=== Work required ===
Check each line of the listing for the word "computer" and report the ones that have it.

▼▼▼

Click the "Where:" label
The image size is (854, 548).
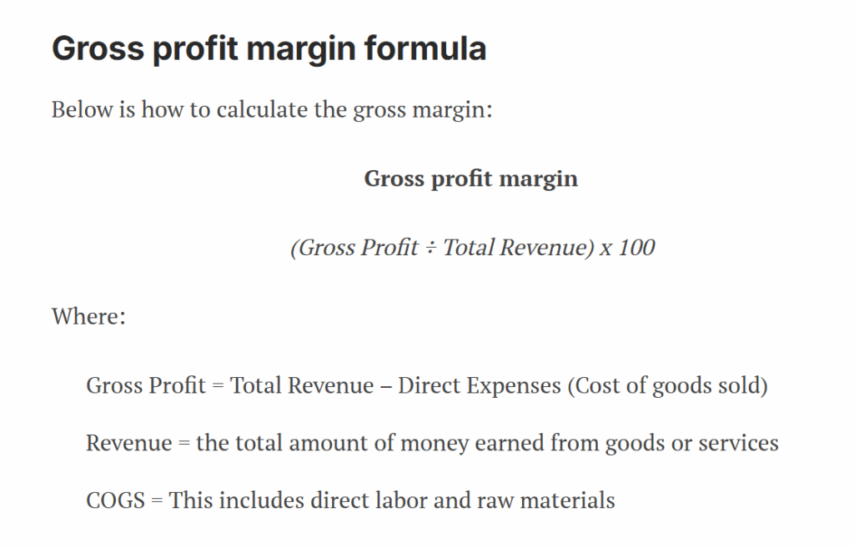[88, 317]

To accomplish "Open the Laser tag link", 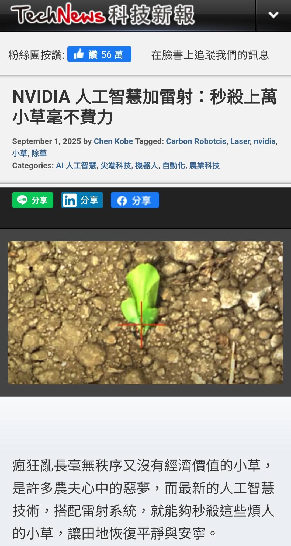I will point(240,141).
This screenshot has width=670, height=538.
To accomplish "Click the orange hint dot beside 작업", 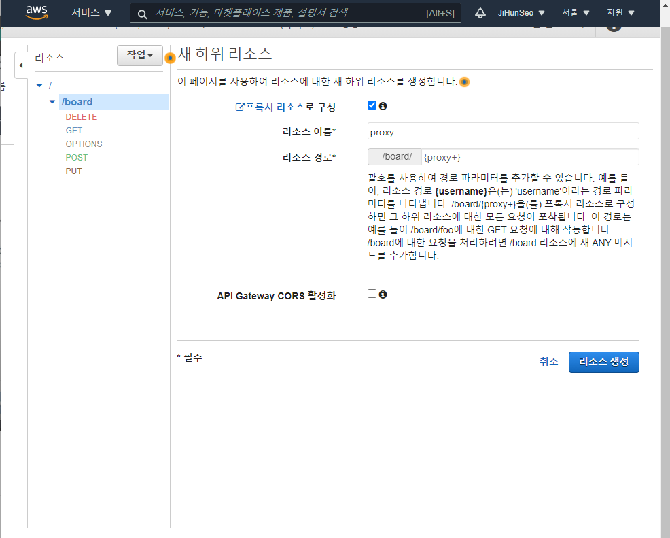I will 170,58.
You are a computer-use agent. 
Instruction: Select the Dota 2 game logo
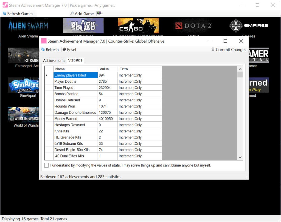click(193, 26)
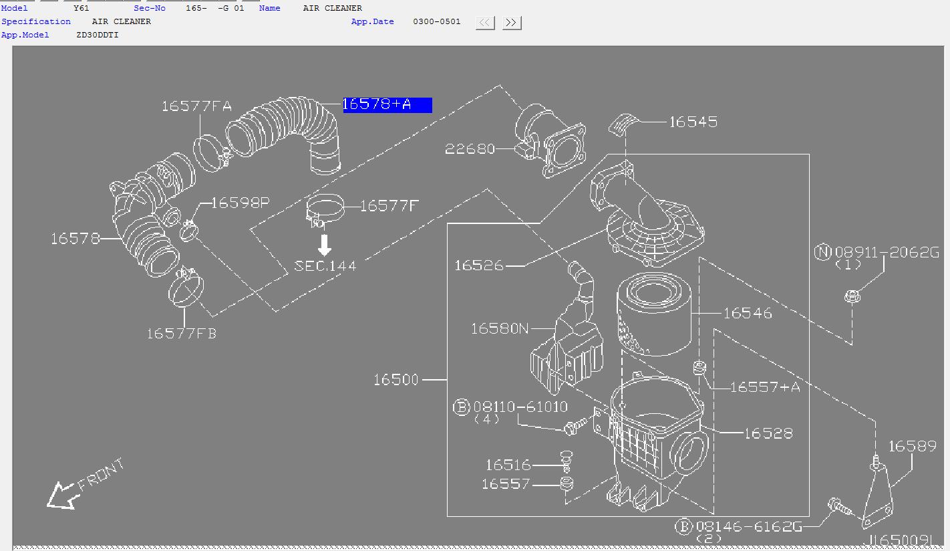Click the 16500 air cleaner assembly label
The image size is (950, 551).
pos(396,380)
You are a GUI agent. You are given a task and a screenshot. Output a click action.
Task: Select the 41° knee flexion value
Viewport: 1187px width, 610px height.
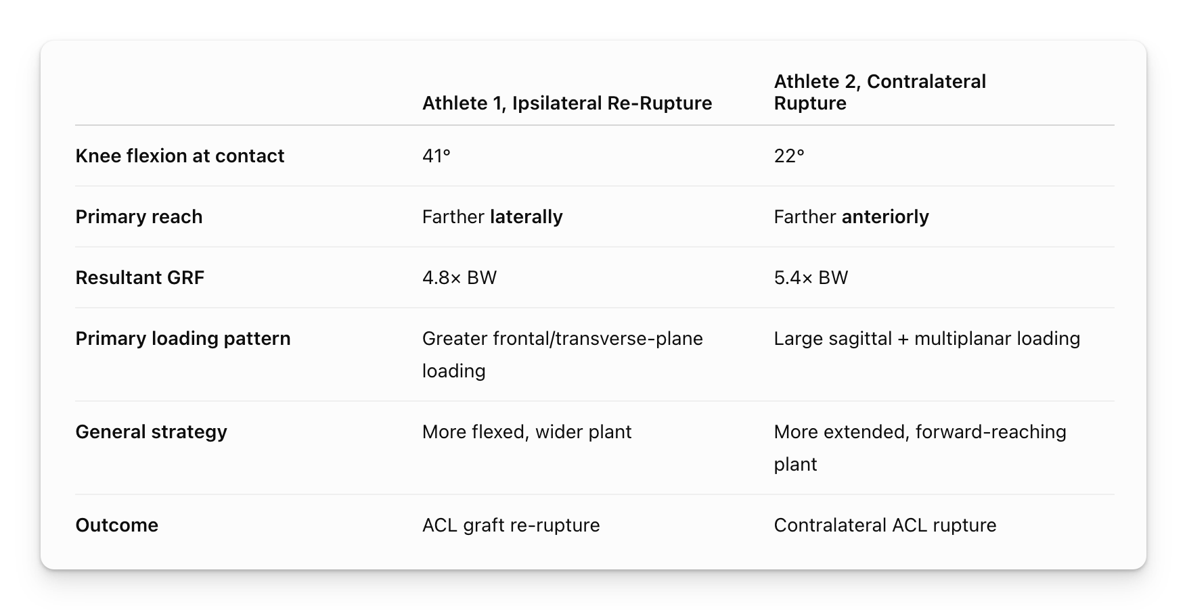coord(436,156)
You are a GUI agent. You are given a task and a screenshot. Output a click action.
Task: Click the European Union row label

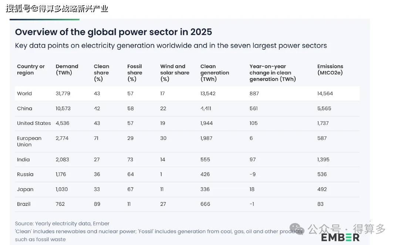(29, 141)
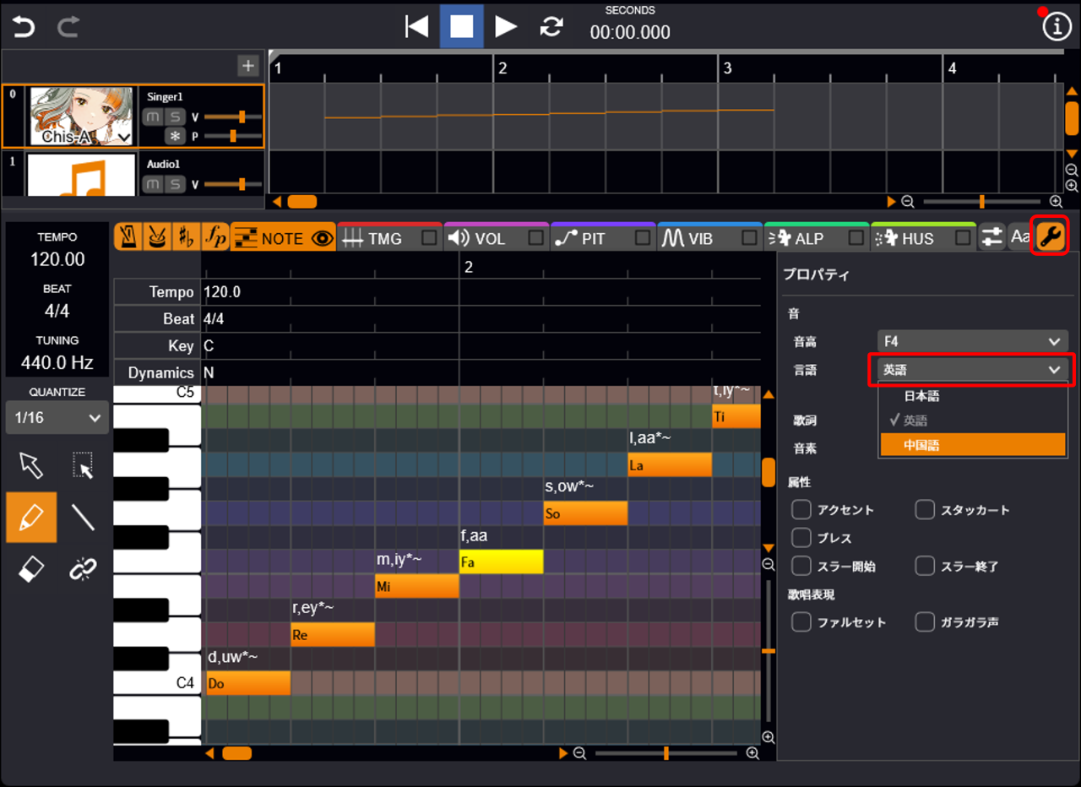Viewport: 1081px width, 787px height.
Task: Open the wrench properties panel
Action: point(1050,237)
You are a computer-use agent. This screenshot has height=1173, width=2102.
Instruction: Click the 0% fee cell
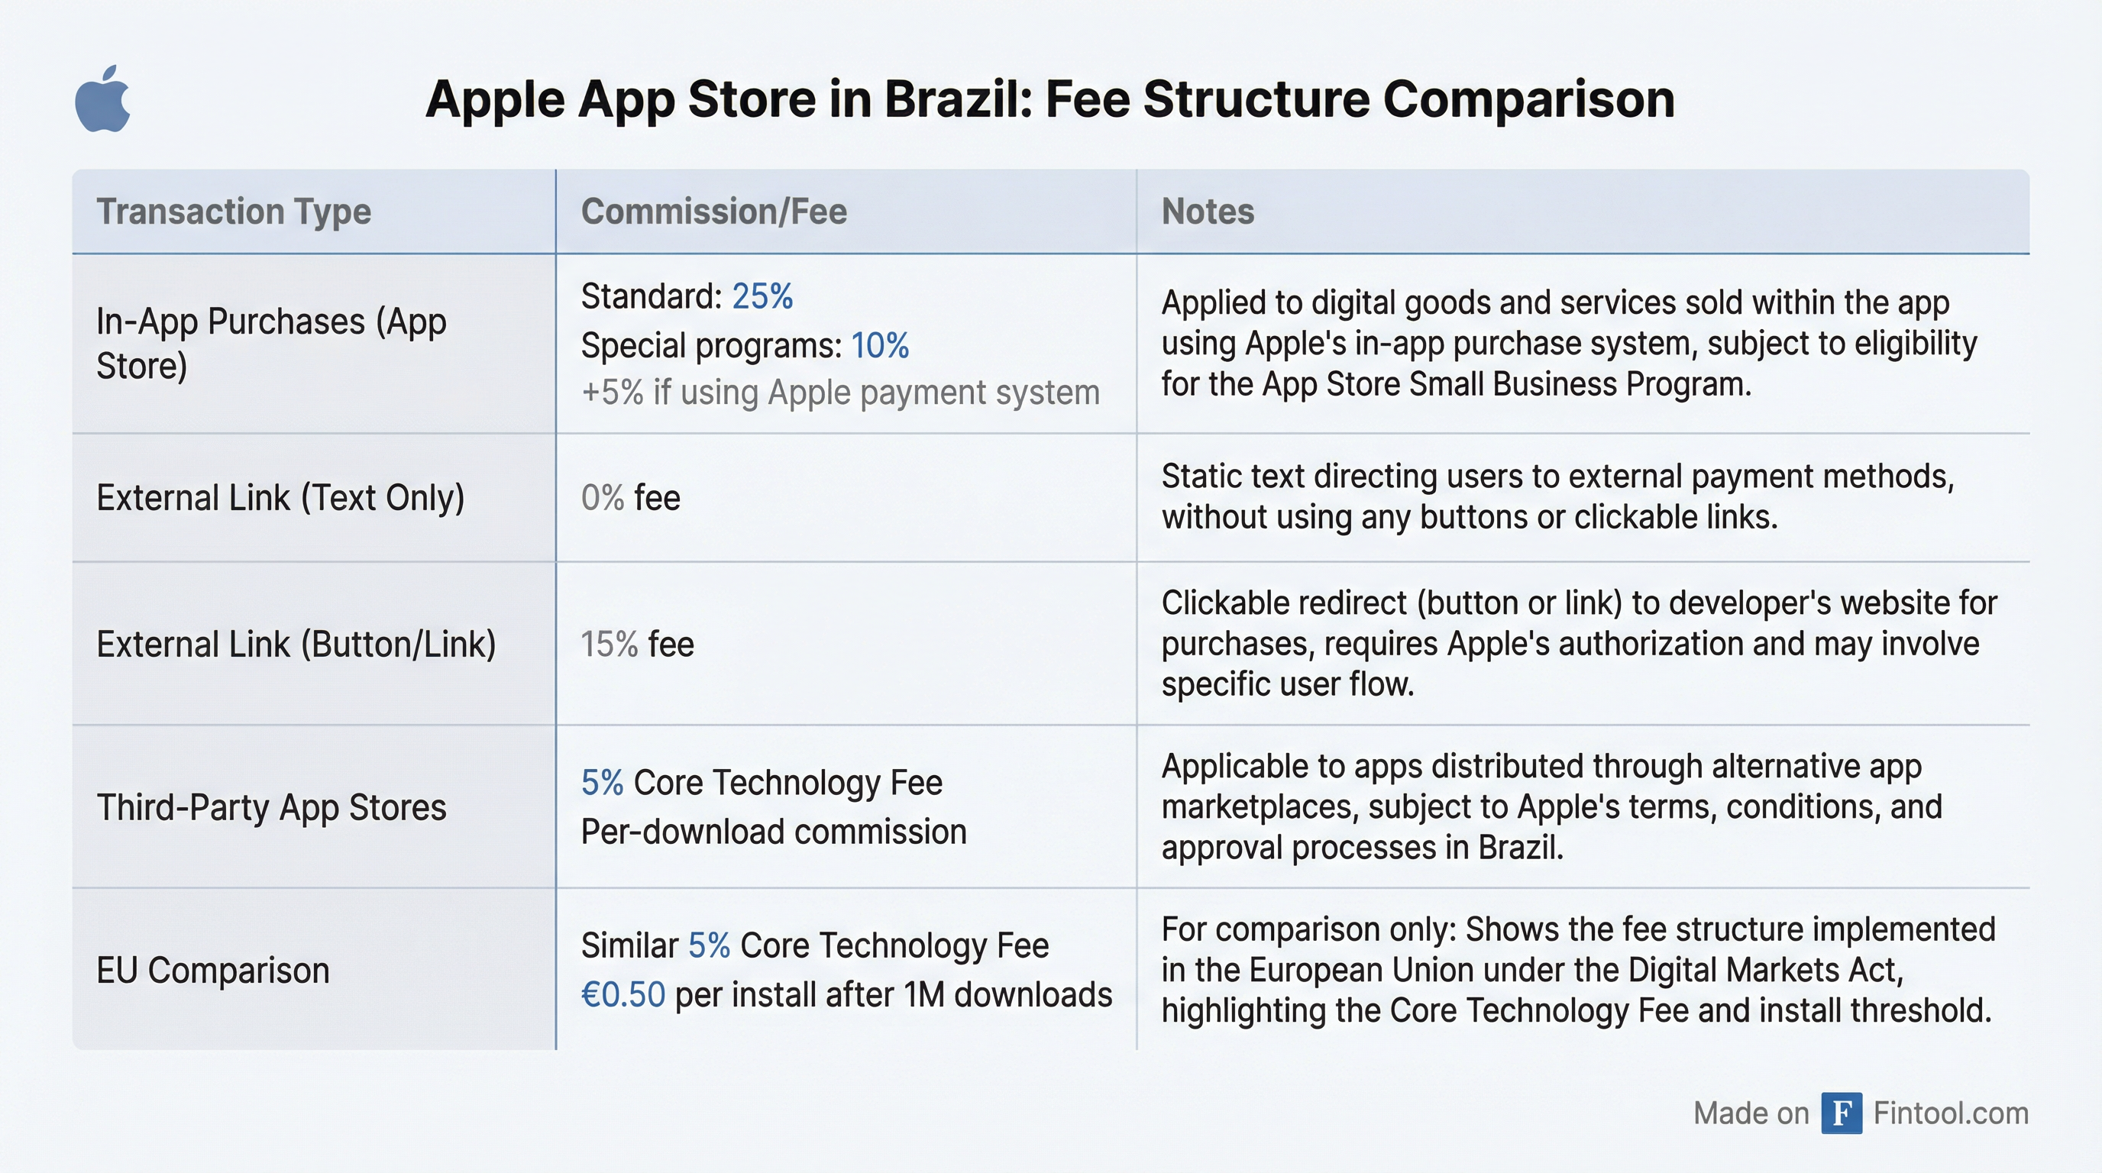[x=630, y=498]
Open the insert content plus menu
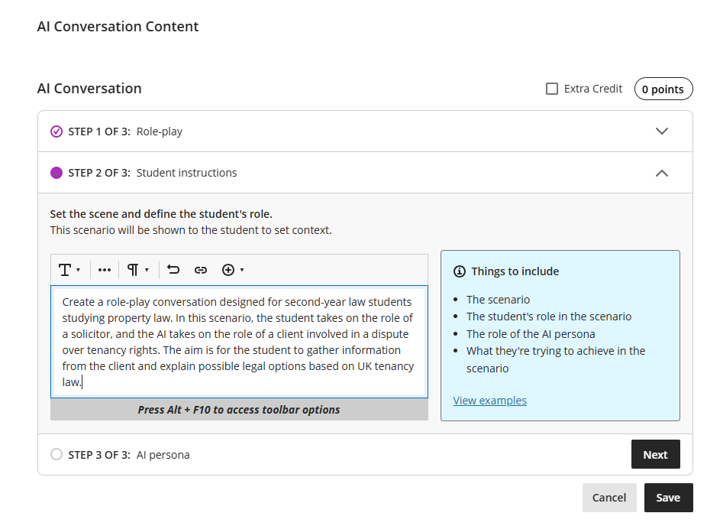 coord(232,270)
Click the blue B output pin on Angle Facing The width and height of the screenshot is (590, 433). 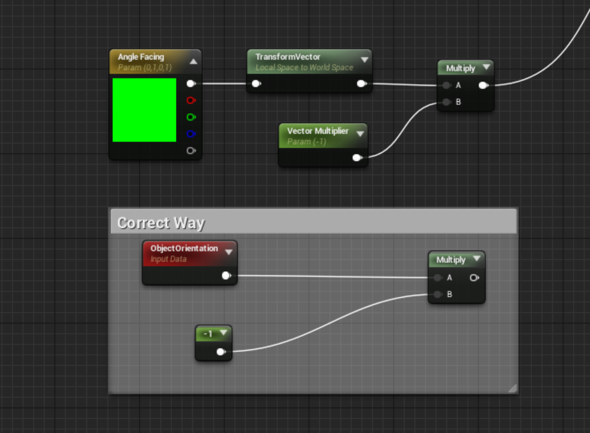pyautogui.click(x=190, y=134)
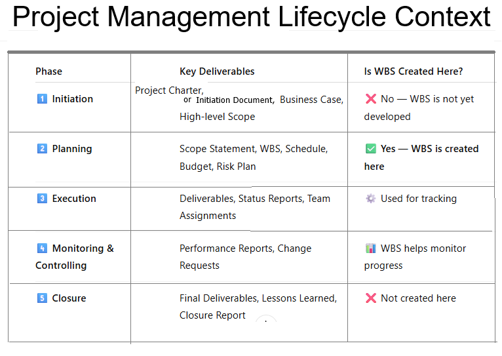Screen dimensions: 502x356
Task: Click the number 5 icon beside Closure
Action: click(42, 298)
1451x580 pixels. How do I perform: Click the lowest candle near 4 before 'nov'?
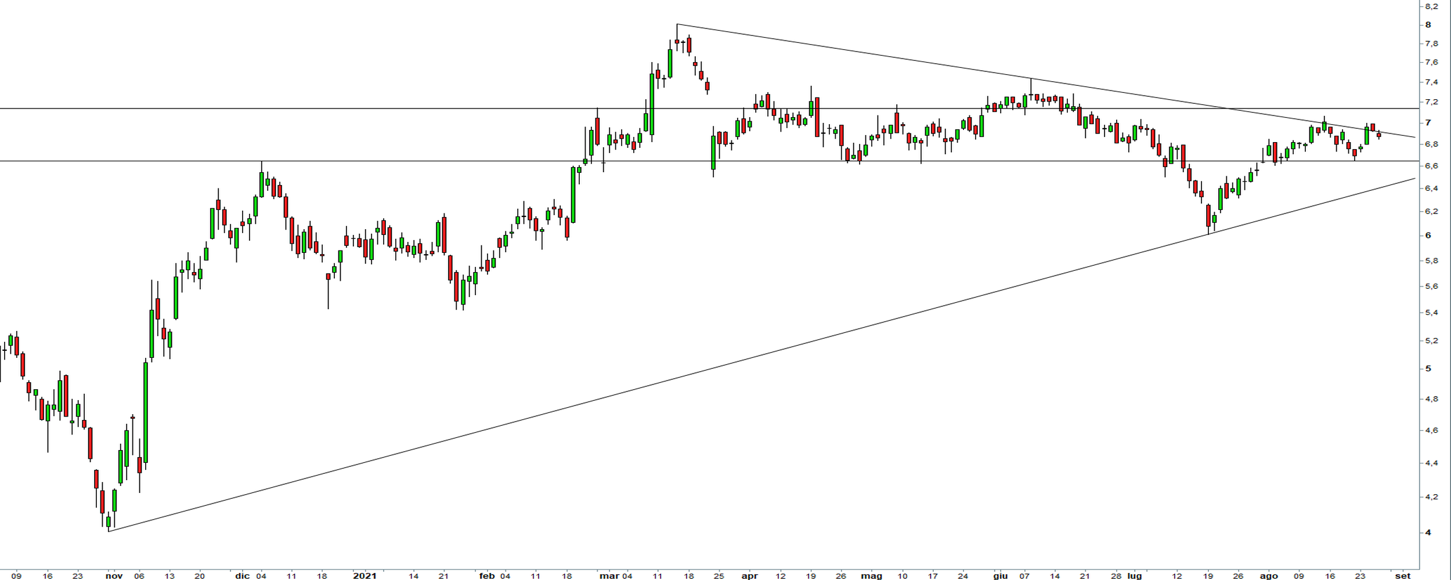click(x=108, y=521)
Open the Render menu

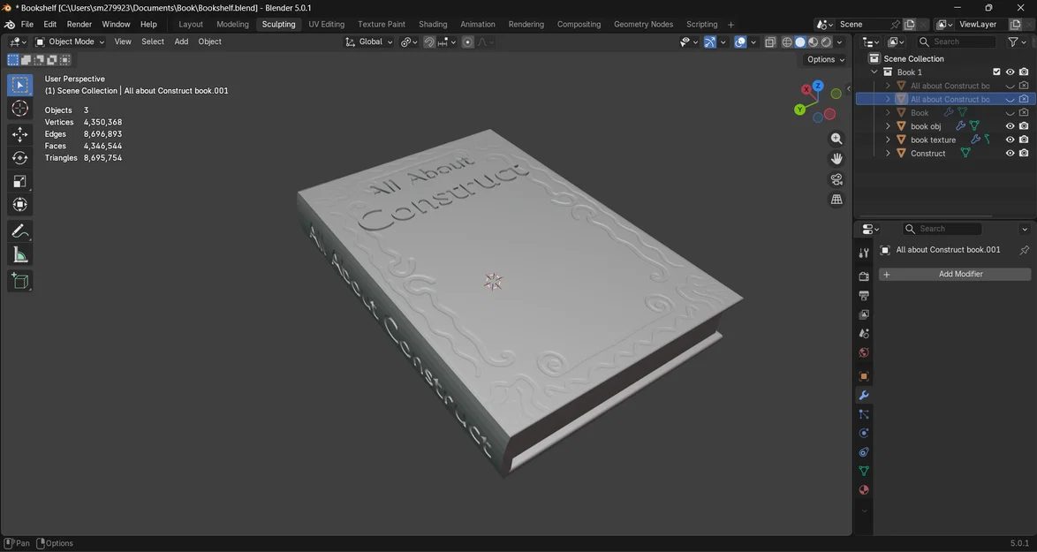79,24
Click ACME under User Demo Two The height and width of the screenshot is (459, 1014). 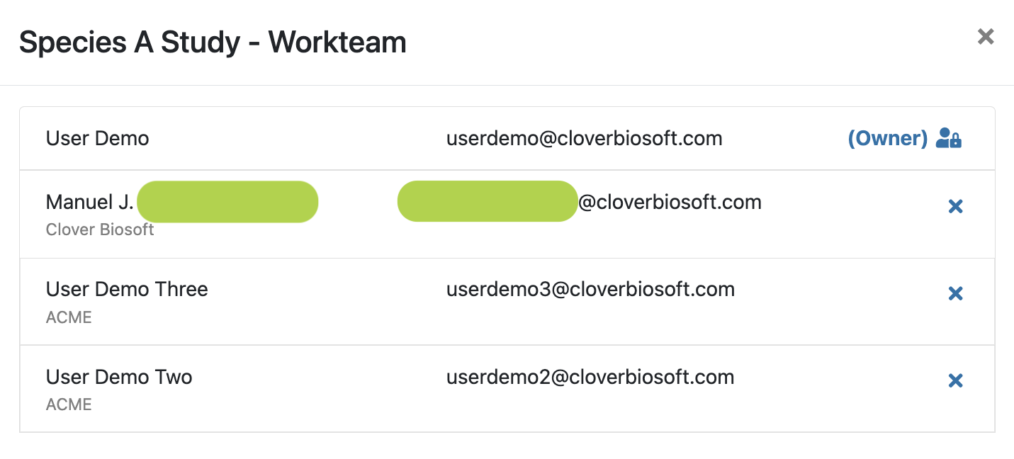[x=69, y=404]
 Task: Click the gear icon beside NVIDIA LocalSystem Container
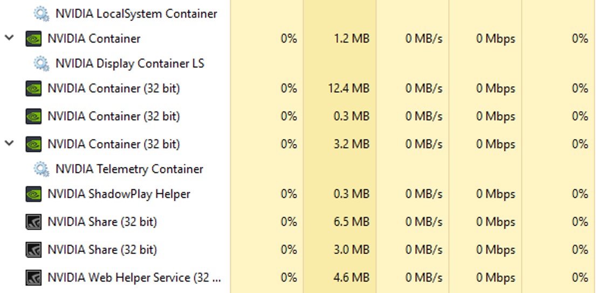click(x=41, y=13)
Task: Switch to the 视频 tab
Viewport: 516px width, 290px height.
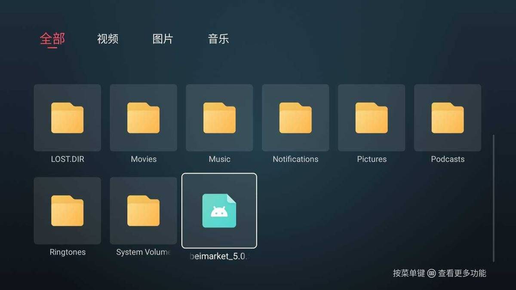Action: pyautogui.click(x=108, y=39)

▲▲▲

=== Exercise output ===
You are a computer-use agent. 
You are a computer-use agent. This screenshot has height=1173, width=2102.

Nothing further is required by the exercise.